Perfluoroisobutene (PFIB) is the perfluorocarbon with the formula (CF3)2C=CF2. Classified as a perfluoroalkene, it is the fluorinated counterpart of the hydrocarbon isobutene. This colorless gas is notable for its high toxicity.

==Production and reactions==
PFIB is one product of pyrolysis of polytetrafluoroethylene (PTFE). Tetrafluoroethylene thermally dimerizes to octafluorocyclobutane, which above 600 °C degrades to hexafluoropropylene and PFIB.

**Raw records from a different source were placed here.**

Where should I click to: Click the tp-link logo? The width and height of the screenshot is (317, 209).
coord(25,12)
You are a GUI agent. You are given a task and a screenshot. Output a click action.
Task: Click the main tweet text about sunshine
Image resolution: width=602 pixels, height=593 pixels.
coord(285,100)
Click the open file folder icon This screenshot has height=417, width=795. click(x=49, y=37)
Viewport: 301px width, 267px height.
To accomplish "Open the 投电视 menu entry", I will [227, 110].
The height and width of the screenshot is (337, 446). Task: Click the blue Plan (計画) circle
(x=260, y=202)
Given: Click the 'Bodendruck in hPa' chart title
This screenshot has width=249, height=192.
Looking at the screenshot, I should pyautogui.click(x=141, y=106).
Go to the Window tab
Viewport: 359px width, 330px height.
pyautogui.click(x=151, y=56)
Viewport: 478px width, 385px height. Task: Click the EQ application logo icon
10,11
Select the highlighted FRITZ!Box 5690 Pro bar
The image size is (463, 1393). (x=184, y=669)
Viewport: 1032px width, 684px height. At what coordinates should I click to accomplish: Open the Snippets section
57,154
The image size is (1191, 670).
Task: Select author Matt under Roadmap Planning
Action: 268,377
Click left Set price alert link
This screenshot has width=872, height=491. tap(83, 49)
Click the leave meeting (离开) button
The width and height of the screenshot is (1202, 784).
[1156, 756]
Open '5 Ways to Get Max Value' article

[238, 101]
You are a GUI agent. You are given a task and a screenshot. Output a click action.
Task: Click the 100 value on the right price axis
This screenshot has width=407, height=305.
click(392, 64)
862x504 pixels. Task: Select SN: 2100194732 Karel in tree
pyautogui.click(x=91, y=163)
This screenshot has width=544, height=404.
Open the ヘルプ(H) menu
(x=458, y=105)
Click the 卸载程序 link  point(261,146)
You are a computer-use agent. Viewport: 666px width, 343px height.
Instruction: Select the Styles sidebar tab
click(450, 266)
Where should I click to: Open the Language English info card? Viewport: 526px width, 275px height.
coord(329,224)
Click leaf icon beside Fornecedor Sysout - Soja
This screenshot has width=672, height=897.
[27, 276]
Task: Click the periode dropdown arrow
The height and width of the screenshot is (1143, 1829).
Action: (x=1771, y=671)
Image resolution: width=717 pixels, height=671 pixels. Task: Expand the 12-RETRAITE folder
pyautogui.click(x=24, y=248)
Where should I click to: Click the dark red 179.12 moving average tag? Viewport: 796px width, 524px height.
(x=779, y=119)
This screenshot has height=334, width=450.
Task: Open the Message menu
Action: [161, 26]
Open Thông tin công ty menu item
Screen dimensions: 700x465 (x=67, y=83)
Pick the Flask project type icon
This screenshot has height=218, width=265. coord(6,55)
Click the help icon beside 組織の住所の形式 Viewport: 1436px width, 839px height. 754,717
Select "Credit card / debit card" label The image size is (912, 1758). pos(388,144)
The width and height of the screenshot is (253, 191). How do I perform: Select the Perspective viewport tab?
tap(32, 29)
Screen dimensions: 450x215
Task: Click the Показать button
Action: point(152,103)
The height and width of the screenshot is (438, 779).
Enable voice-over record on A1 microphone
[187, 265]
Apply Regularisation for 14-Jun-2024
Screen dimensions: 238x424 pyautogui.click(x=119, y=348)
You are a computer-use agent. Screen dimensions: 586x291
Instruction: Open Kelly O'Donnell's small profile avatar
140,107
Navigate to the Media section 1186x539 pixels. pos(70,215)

Perfluoroisobutene is highly reactive toward nucleophiles, e.g. methanol. It also forms addition compounds with thiols, and it is this reactivity that may be related to its toxicity. It hydrolyzes readily to give the relatively innocuous (CF_{3})_{2}CHCO_{2}H, which readily decarboxylates to give hexafluoropropane.

Oxidation of HFIB with potassium permanganate gives hexafluoroacetone.

==Safety==
Perfluoroisobutene is highly toxic with an LCt = 880 mg⋅min⋅m^{−3} (mice). It is a Schedule 2 substance of the Chemical Weapons Convention. Its toxicity is comparable to that of phosgene.